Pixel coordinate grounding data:
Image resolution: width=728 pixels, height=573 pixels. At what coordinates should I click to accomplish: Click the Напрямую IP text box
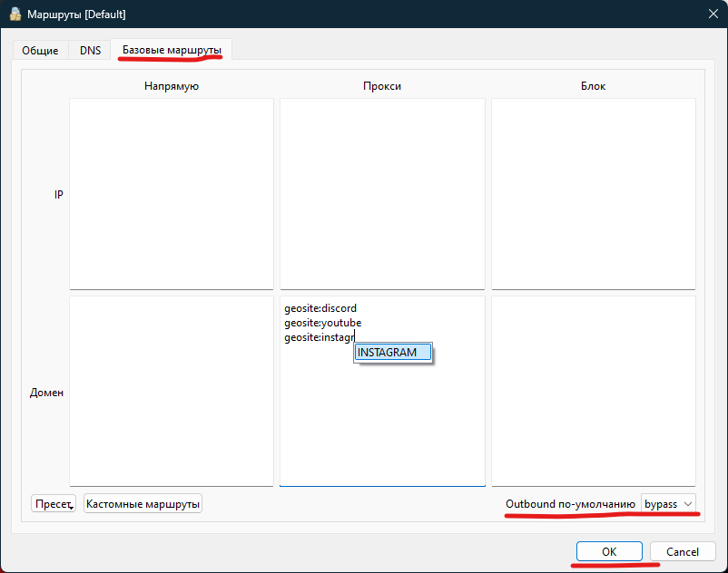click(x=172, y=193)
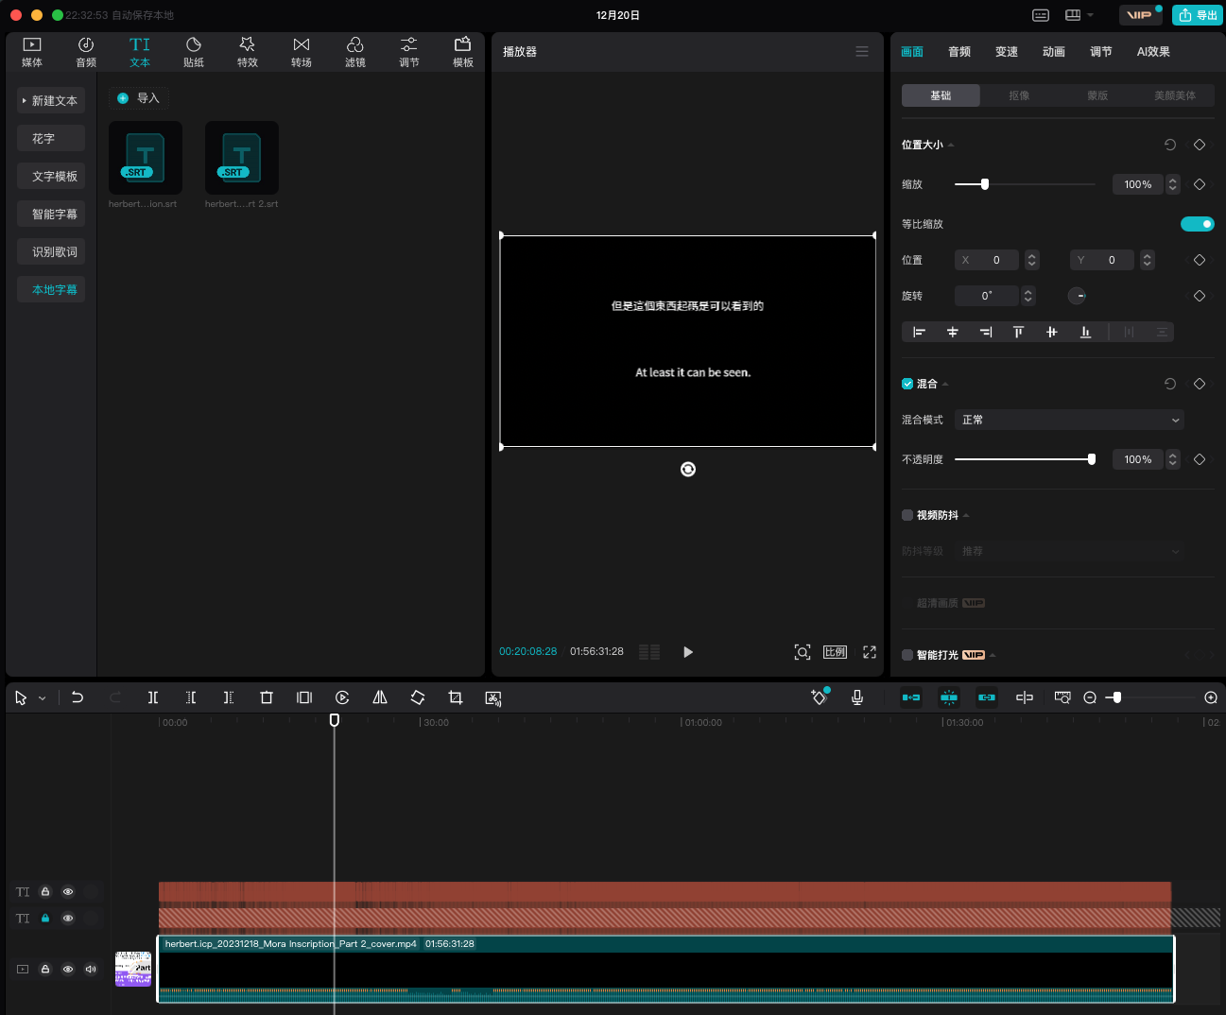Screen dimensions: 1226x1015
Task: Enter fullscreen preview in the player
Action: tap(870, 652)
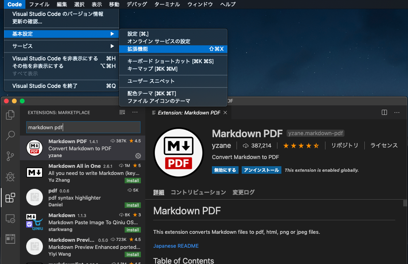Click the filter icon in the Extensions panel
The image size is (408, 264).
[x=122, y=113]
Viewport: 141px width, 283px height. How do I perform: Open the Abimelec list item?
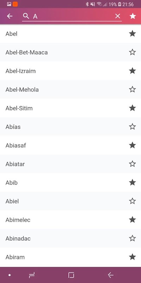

### Task description:
Every entry above is to be transcribed exactly, with all pictures left out.

### Result of the exercise:
Image resolution: width=728 pixels, height=573 pixels. At what coordinates should I click to accomplish: Click the Напрямую IP text box
click(x=172, y=193)
Screen dimensions: 1226x1015
Task: Enter fullscreen preview in the player
Action: tap(870, 652)
Click the filter icon in the Extensions panel
The image size is (408, 264).
[x=122, y=113]
Viewport: 141px width, 283px height. How do I perform: Open the Abimelec list item?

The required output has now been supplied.